# Please Help De-salt Ham



## AKacres (Oct 28, 2013)

We made our own hams last year, but kept them in the brine too long. They are extremely salty.
Now we're finally down to our last one, which my husband wants to serve for Christmas dinner. It will be extended family as well as our immediate family. DH doesn't mind the saltiness but most people would gag on it. All previous hams I've soaked in very cold water for at least 12 hours to try to de-salt, with minimal luck.
I'd love to be able to have a fully edible ham for Christmas. Does anybody know how I could draw more of the salt out?
Thanks!


----------



## okiemom (May 12, 2002)

soak it in plain water for 24 hrs or boil it for an hr. or so before putting it in the oven.


----------



## Vosey (Dec 8, 2012)

And remember that sweet helps to cover up the taste of salt, maybe serve it with some chutney and a brown sugar glaze.


----------



## simi-steading (Sep 27, 2012)

Soak it in water with a bunch of peeled potatoes. The starch in them will suck a lot of the salt out.


----------



## Evons hubby (Oct 3, 2005)

Oh my! I would just go out and get a fresh ham. I would never attempt to ruin a perfectly good cured ham. If you feel you must... start soaking it in fresh water immediately. Doubt it will help much though. Salt cured ham is supposed to be salty!

• _Task set_
A: For each statement, answer yes or no on whether it agrees with the forum thread on de-salting ham, and quote the words that decide it.
(i) The original poster had already soaked earlier hams in very cold water for at least 12 hours.
(ii) okiemom recommends boiling the ham for about two hours before baking it.
(iii) simi-steading says the starch in peeled potatoes will draw salt out of the ham.
B: Please write the next reply in the forum thread on de-salting ham, picking up after its final post.
The material after this point comes from a different source than the forum thread on de-salting ham.

• _Stored data_
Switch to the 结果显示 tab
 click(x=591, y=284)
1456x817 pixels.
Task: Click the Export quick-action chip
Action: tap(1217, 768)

• _Expected answers_
A:
(i) Yes: "All previous hams I've soaked in very cold water for at least 12 hours to try to de-salt, with minimal luck."
(ii) No: "boil it for an hr. or so before putting it in the oven."
(iii) Yes: "The starch in them will suck a lot of the salt out."

B:
----------



## jwal10 (Jun 5, 2010)

Change the water every hour....James


----------



## AKacres (Oct 28, 2013)

Thanks for the help. I soaked it for four days in cold water (changed frequently). The last day I soaked it in Sprite and cold water. Rinsed. Then I simmered it with potatoes for half an hour. Poured in about a cup of maple syrup, let it cool a bit. Baked it, glazed it with more maple syrup.
It was definitely less salty than the previous hams, but still very salty. We sliced it thinly and that helped.
Next time we'll take the hams out of the brine much earlier.
Thanks so much for your helpful advice!


----------



## jwal10 (Jun 5, 2010)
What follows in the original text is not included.